Published in final edited form as: Inflammation. 2004 Oct;28(5):271–278. doi: 10.1007/s10753-004-6050-3

Vascular Endothelial Growth Factor Blockade Reduces Plasma Cytokines in a Murine Model of Polymicrobial Sepsis

Anna Nolan 1, Michael D Weiden 1, Gavin Thurston 2, Jeffrey A Gold 1,3
PMCID: PMC3417046  NIHMSID: NIHMS179532  PMID: 16134000

Abstract

Numerous cytokines, including vascular endothelial growth factor (VEGF), are implicated in the pathogenesis of sepsis. While overexpression of VEGF produces pulmonary capillary leak, the role of VEGF in sepsis is less clear. We investigated VEGF in sepsis, utilizing a VEGF trap (VEGFT). Polymicrobial sepsis was induced in C57BL/6 mice by cecal ligation and puncture (CLP) and resulted in significantly increased plasma VEGF levels (234 vs. 46 pg/mL; p = 0.03). Inhibition of VEGF had no effect on mortality or lung leak but did attenuate plasma IL-6 (120 vs. 236 ng/mL; p = 0.02) and IL-10 (16 vs. 41 ng/mL; p = 0.03). These alterations in inflammatory cytokines were associated with increased levels of the dominant negative inhibitory C/EBPβ. In vitro, VEGF stimulated IL-6, IL-10 and reduced the inhibitory isoform of C/EBPβ in cultured macrophages. Together these data suggest VEGF can regulate inflammatory cytokine production in murine polymicrobial sepsis, via regulation of C/EBPβ.

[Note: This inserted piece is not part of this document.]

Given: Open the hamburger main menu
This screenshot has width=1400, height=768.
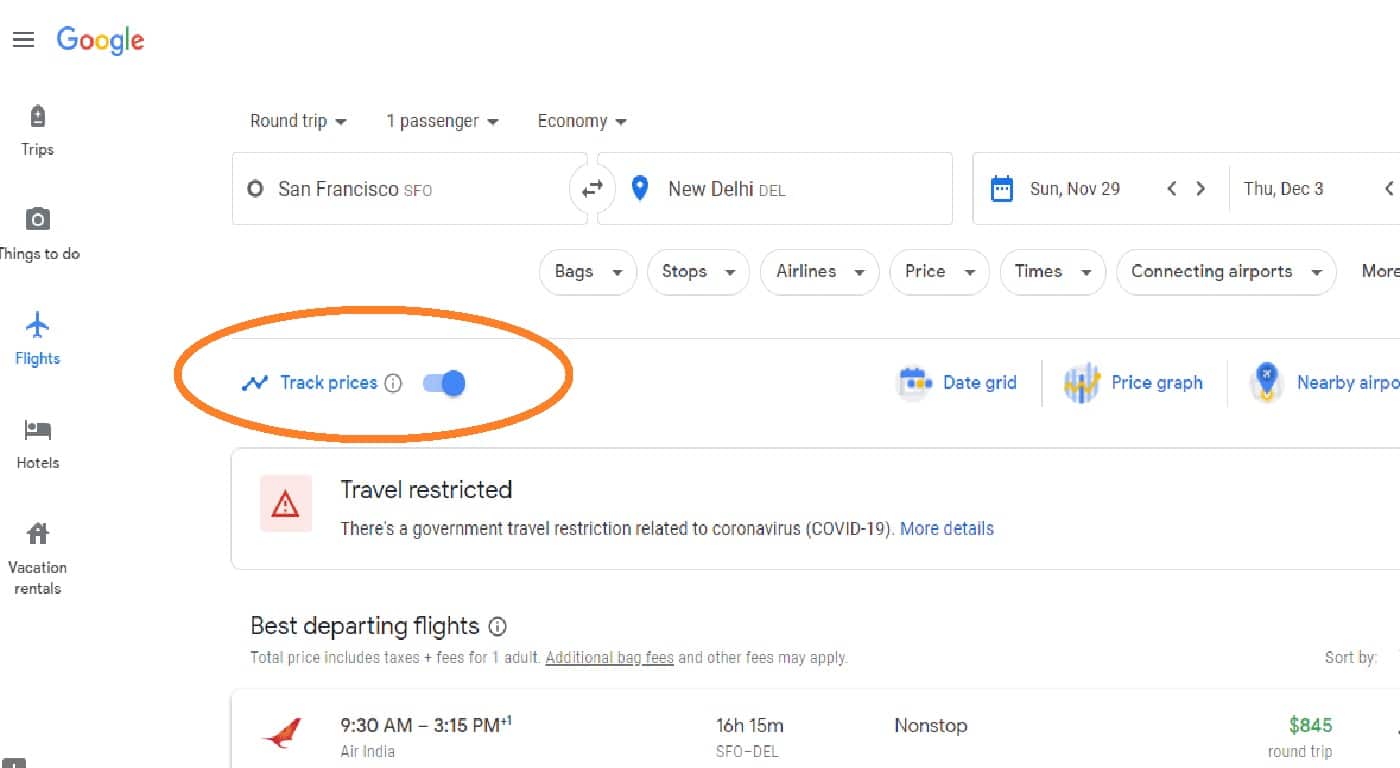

Keywords: VEGF, sepsis, IL-6, IL-10, C/EBPβ

Introduction

Sepsis is defined as the “systemic inflammatory response syndrome that occurs during an infection” (1). The incidence of sepsis has been increasing, and has recently been estimated as 660,000 cases per year (2). Sepsis carries with it an economic burden that is estimated at 17 billion US dollars and is the 2nd leading cause of death in the noncoronary ICU (2).

Approximately 30% of sepsis patients progress to multiorgan organ dysfunction syndrome (MODS) with 18% developing acute lung injury (ALI) and its more severe form acute respiratory distress syndrome (ARDS). ALI/ARDS is characterized by exudation of fluid into the alveoli and interstitium secondary to increased permeability of the lung's natural barriers.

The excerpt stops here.